> **Brief**: In the records below, the part to copy starts at the line containing "Click the copy documents icon" and goes to the last line; output it exactly, without pictures.

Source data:
######

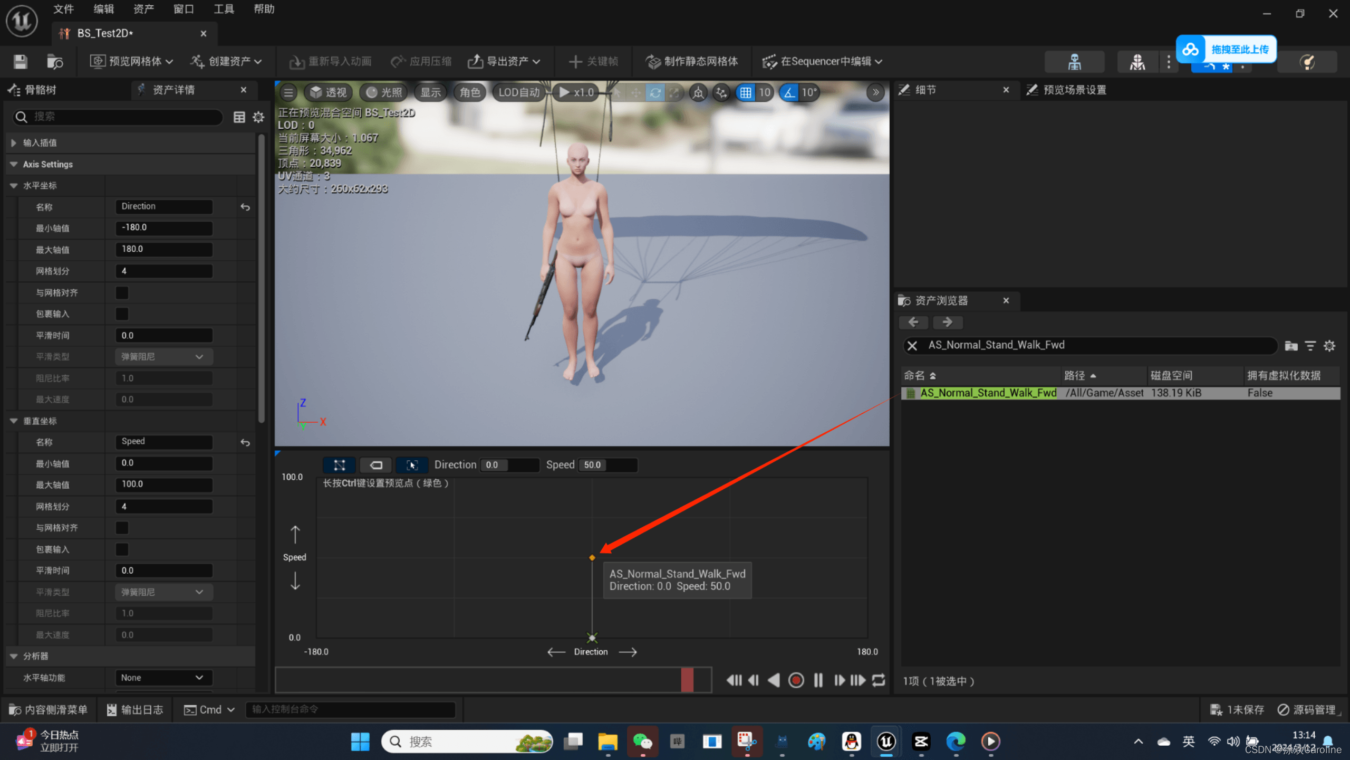This screenshot has width=1350, height=760.
Task: Click the save asset floppy disk icon
Action: tap(20, 62)
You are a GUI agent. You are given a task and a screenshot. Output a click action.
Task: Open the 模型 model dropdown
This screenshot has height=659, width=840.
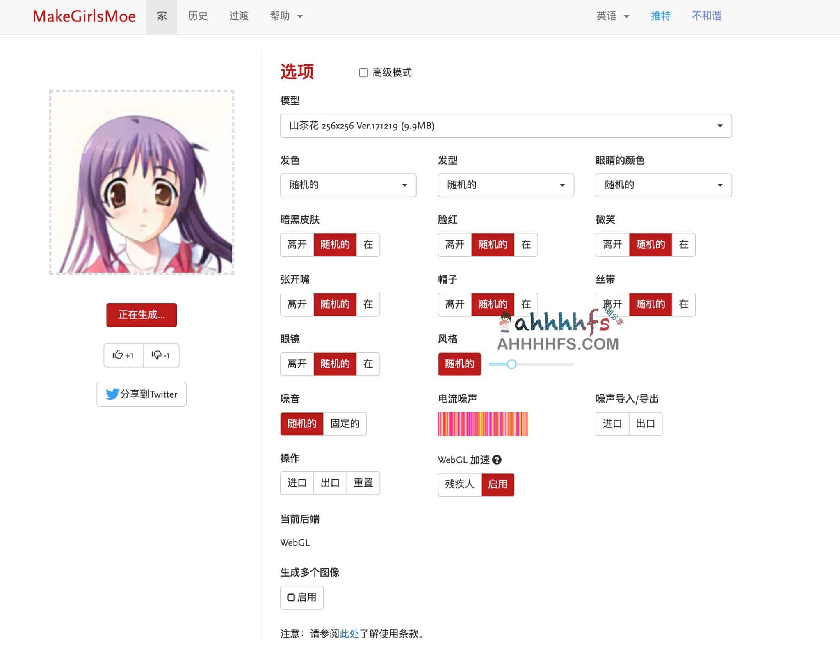coord(504,126)
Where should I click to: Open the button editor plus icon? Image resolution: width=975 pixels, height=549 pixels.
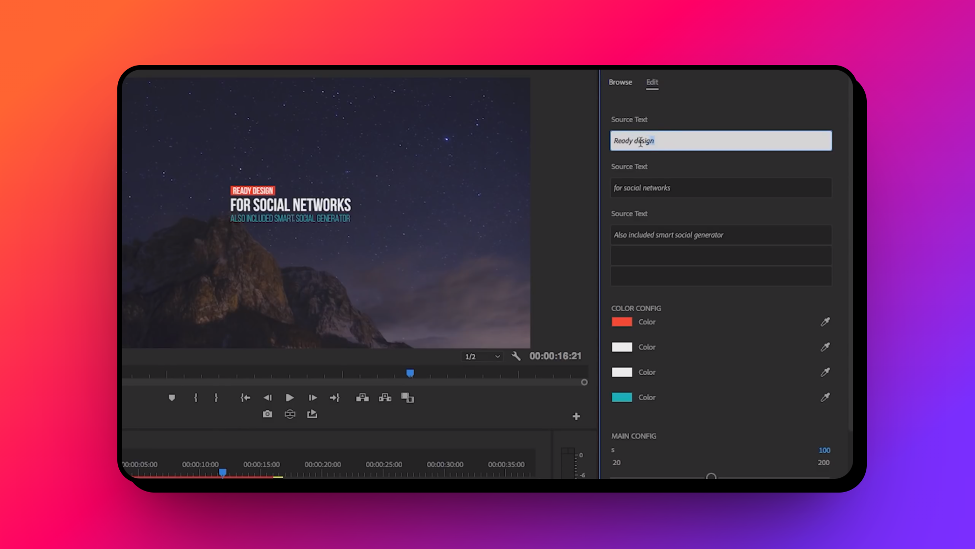(x=576, y=416)
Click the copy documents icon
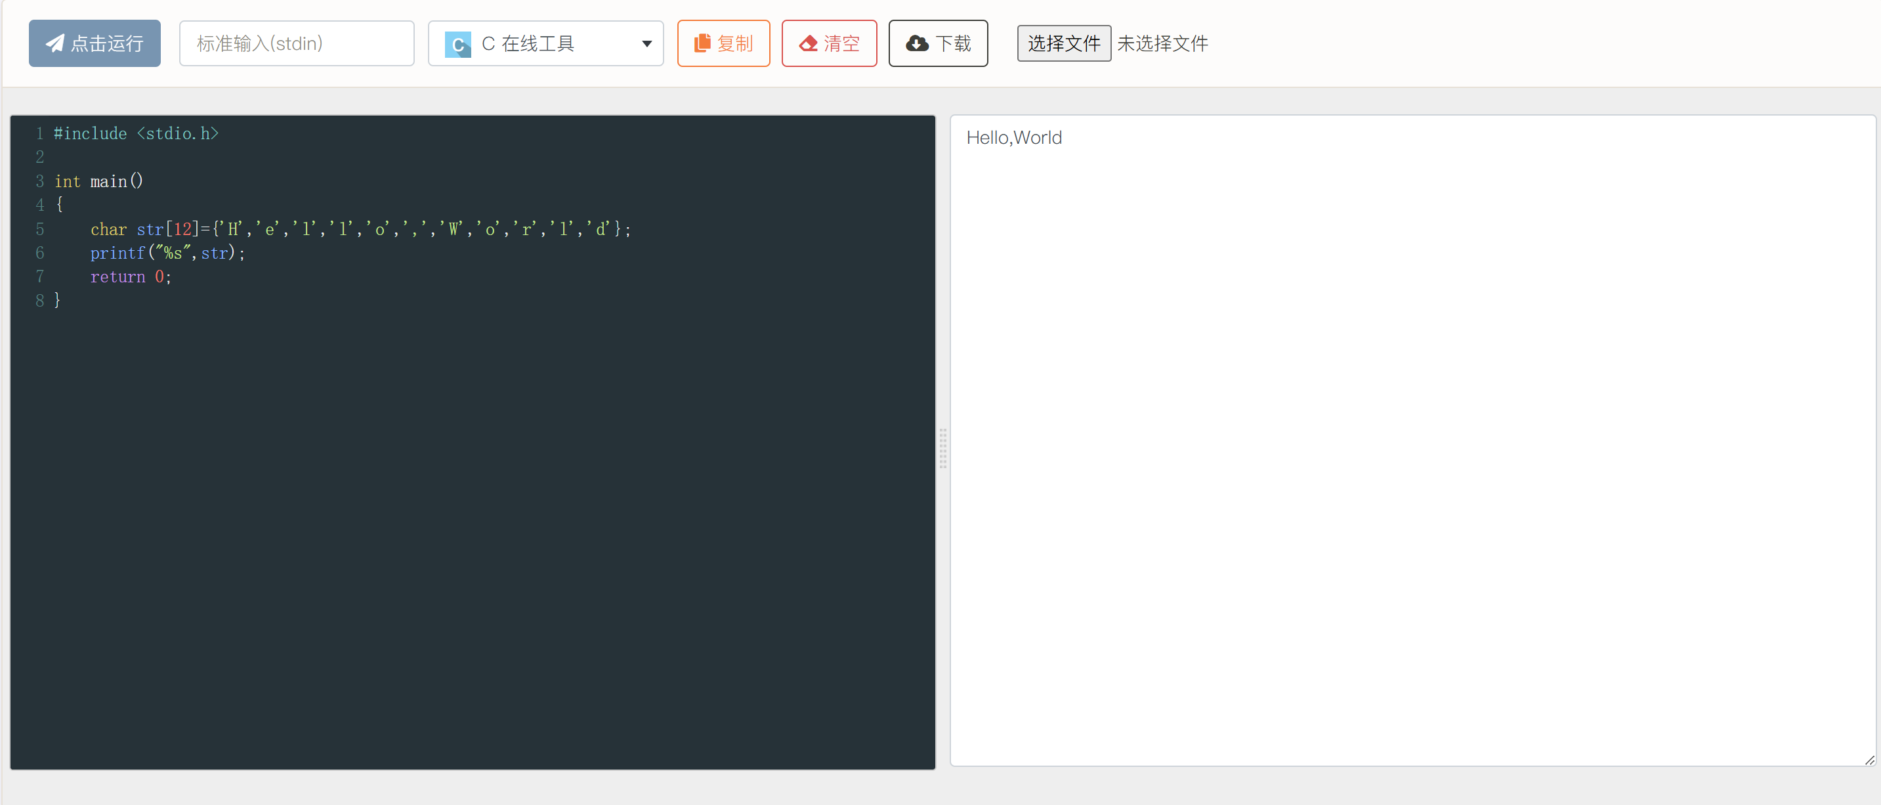 pyautogui.click(x=702, y=43)
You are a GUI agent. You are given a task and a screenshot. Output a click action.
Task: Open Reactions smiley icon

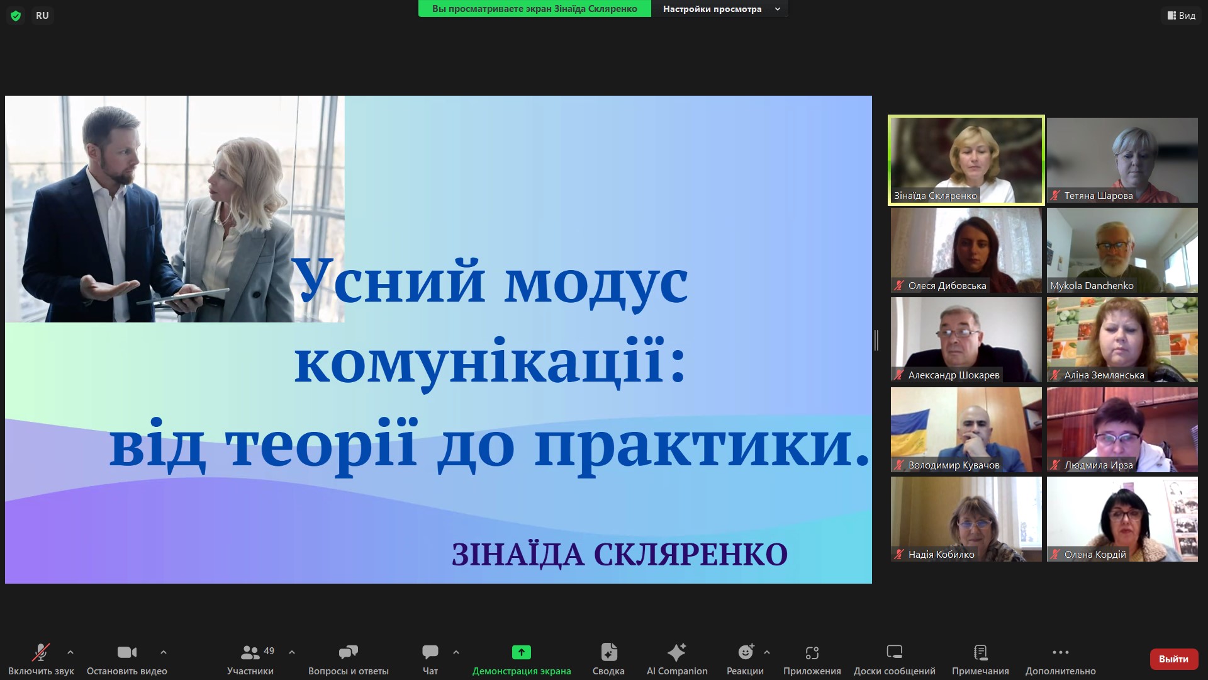point(746,652)
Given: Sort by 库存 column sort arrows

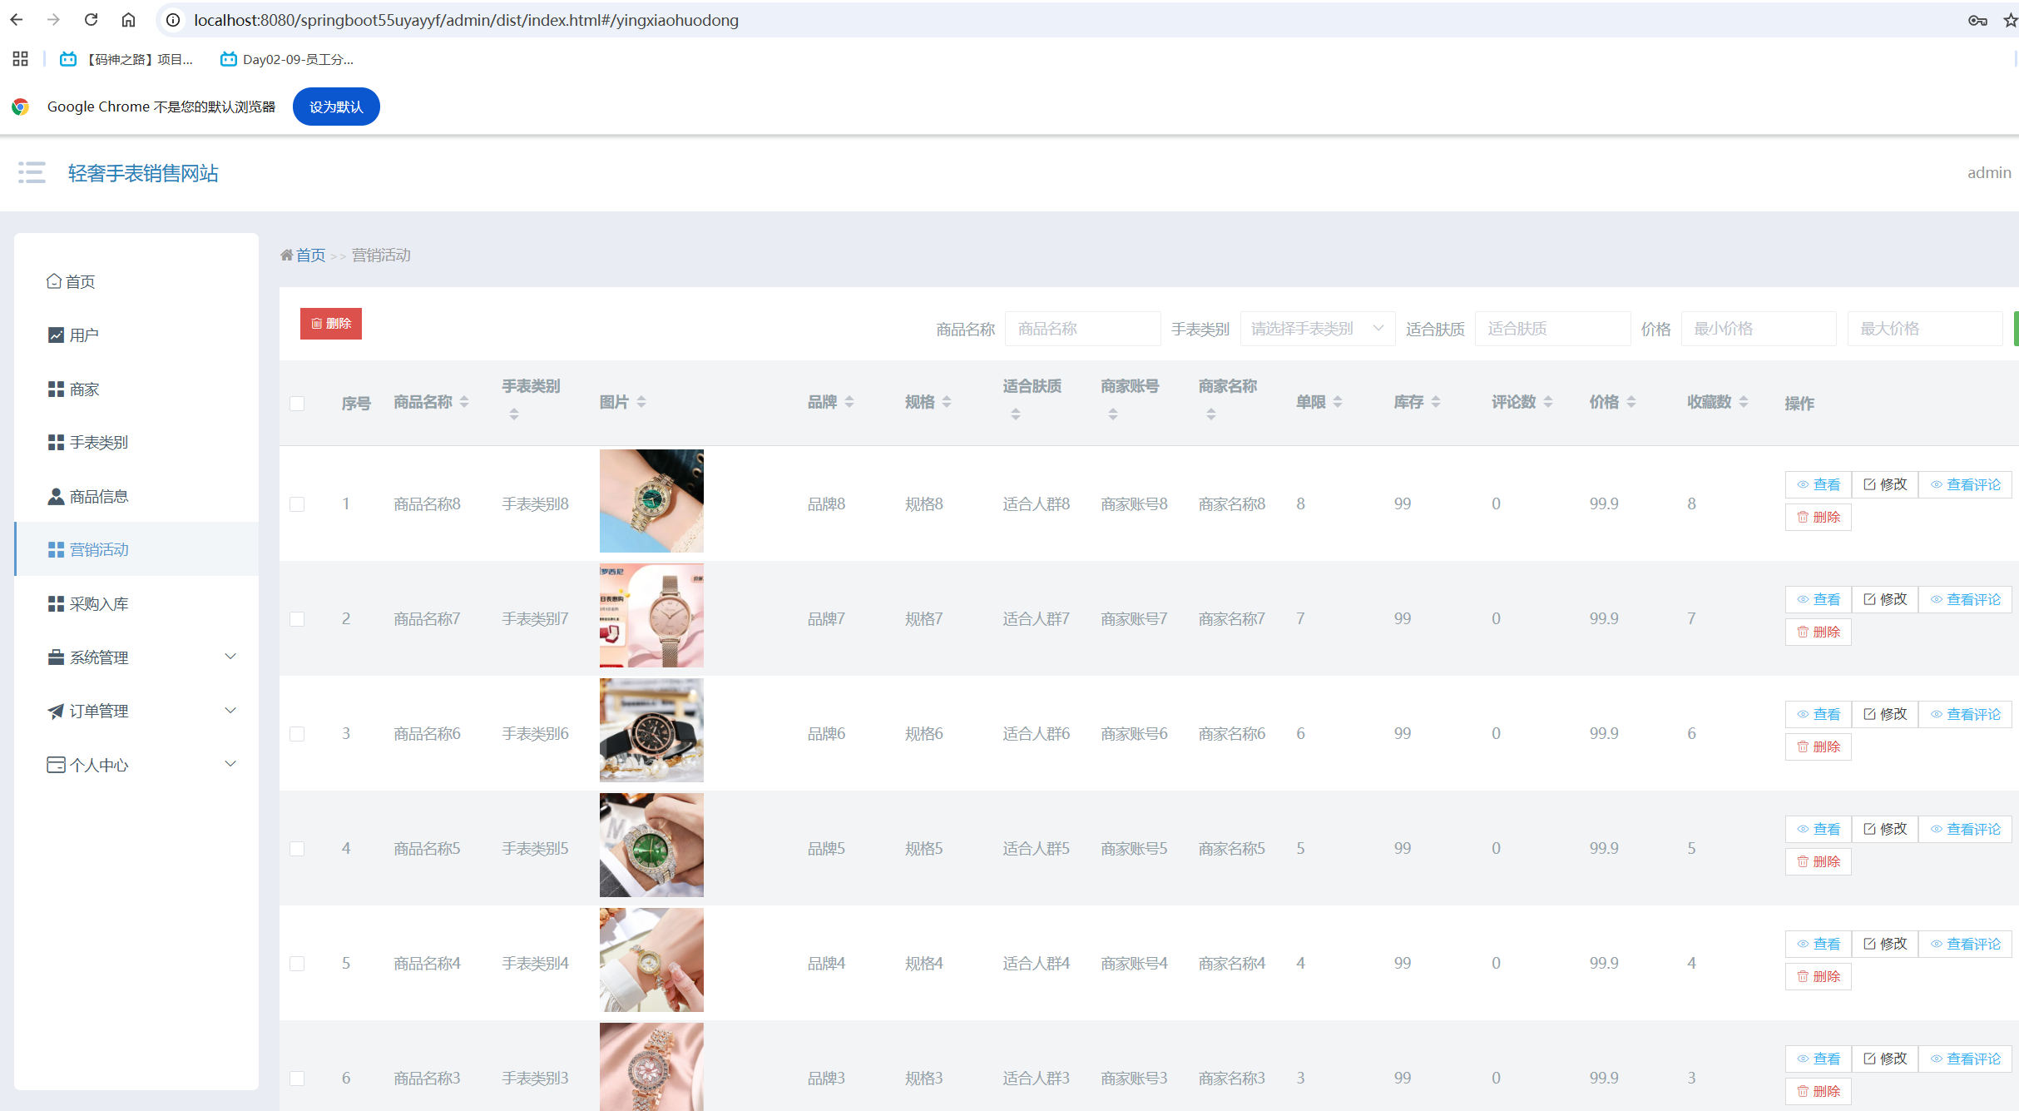Looking at the screenshot, I should 1436,402.
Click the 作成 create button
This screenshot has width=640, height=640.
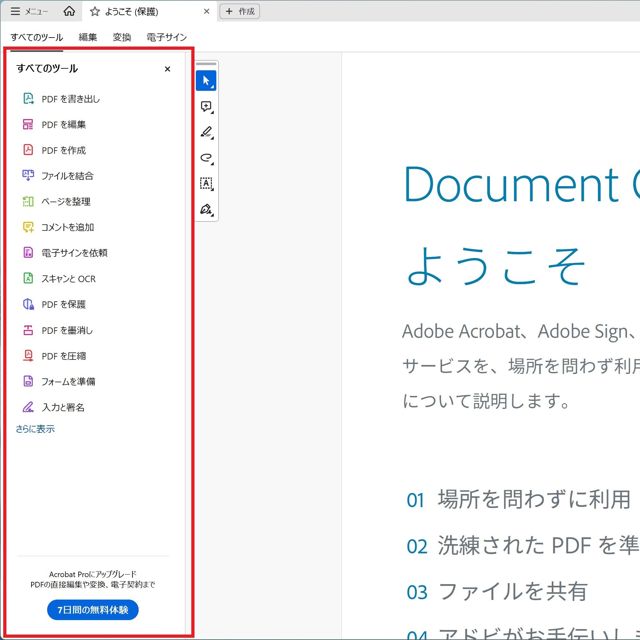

######

> **Answer section**:
Click the copy documents icon
 pyautogui.click(x=702, y=43)
You are a GUI agent. You are given a task and a screenshot. Output a click action.
Task: Open Reactions smiley icon

point(746,652)
Given: Sort by 库存 column sort arrows

Looking at the screenshot, I should 1436,402.
Click the 作成 create button
This screenshot has width=640, height=640.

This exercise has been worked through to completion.